> PROVIDED RECORDS:
━━━

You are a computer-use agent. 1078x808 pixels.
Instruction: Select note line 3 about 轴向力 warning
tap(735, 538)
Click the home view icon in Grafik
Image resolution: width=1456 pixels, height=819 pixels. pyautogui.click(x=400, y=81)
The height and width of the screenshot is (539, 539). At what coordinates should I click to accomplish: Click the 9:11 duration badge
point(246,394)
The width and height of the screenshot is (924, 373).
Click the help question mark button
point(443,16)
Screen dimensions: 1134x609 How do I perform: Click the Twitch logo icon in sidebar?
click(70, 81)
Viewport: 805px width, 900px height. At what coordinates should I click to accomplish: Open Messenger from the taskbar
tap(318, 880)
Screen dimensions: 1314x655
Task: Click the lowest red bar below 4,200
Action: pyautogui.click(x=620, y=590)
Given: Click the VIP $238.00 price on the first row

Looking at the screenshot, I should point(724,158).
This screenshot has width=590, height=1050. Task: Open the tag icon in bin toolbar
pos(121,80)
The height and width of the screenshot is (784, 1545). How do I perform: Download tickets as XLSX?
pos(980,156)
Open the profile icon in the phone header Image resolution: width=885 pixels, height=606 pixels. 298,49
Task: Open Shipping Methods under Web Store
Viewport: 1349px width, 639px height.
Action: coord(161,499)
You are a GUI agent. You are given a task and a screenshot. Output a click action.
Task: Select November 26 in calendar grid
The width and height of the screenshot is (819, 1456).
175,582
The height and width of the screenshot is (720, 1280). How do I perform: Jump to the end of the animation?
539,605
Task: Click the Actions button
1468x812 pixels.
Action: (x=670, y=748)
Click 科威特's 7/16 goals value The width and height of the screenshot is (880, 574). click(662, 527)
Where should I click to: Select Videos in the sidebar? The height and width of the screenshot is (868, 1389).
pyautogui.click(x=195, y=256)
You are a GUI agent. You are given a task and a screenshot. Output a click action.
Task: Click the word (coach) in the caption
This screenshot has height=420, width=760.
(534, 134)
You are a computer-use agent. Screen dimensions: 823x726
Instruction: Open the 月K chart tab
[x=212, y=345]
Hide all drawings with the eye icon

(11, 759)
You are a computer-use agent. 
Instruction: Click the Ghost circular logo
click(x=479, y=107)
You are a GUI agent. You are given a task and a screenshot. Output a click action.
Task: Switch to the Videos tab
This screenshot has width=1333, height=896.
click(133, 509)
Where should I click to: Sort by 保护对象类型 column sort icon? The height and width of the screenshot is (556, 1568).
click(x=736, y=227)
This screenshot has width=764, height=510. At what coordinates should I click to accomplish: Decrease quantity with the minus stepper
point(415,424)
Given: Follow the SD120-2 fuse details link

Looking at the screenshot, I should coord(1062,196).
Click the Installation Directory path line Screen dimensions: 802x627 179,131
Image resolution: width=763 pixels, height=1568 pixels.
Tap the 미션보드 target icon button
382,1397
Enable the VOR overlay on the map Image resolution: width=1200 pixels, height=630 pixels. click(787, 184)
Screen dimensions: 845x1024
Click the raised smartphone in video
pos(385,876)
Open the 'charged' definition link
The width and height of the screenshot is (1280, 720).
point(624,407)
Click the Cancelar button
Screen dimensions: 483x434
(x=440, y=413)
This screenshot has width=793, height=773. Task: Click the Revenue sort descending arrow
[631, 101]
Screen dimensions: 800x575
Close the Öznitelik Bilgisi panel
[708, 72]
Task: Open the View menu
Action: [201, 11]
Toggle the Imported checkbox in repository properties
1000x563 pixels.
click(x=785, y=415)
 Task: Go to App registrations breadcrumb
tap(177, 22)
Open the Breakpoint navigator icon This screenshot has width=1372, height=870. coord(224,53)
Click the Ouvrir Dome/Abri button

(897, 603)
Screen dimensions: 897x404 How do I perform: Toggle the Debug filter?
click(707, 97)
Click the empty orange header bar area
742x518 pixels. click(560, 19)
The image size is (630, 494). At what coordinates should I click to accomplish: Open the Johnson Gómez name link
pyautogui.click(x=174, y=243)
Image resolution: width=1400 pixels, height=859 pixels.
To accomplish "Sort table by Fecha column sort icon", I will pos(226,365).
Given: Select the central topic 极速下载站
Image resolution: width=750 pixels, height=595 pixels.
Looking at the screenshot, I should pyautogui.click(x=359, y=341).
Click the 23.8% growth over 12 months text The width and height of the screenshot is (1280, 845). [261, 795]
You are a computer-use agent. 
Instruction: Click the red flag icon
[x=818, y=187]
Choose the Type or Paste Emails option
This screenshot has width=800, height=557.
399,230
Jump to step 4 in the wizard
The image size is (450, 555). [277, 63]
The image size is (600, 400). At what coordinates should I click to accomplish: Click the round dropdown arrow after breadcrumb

━━━

> YOUR GOAL: All lines in the records above that contain "computer" are to be reported.

> OUTPUT:
You are a computer-use agent. 1078x808 pixels.
You are a computer-use agent. Screen dimensions: 823x726
You are a computer-use agent. 
You are a computer-use agent. 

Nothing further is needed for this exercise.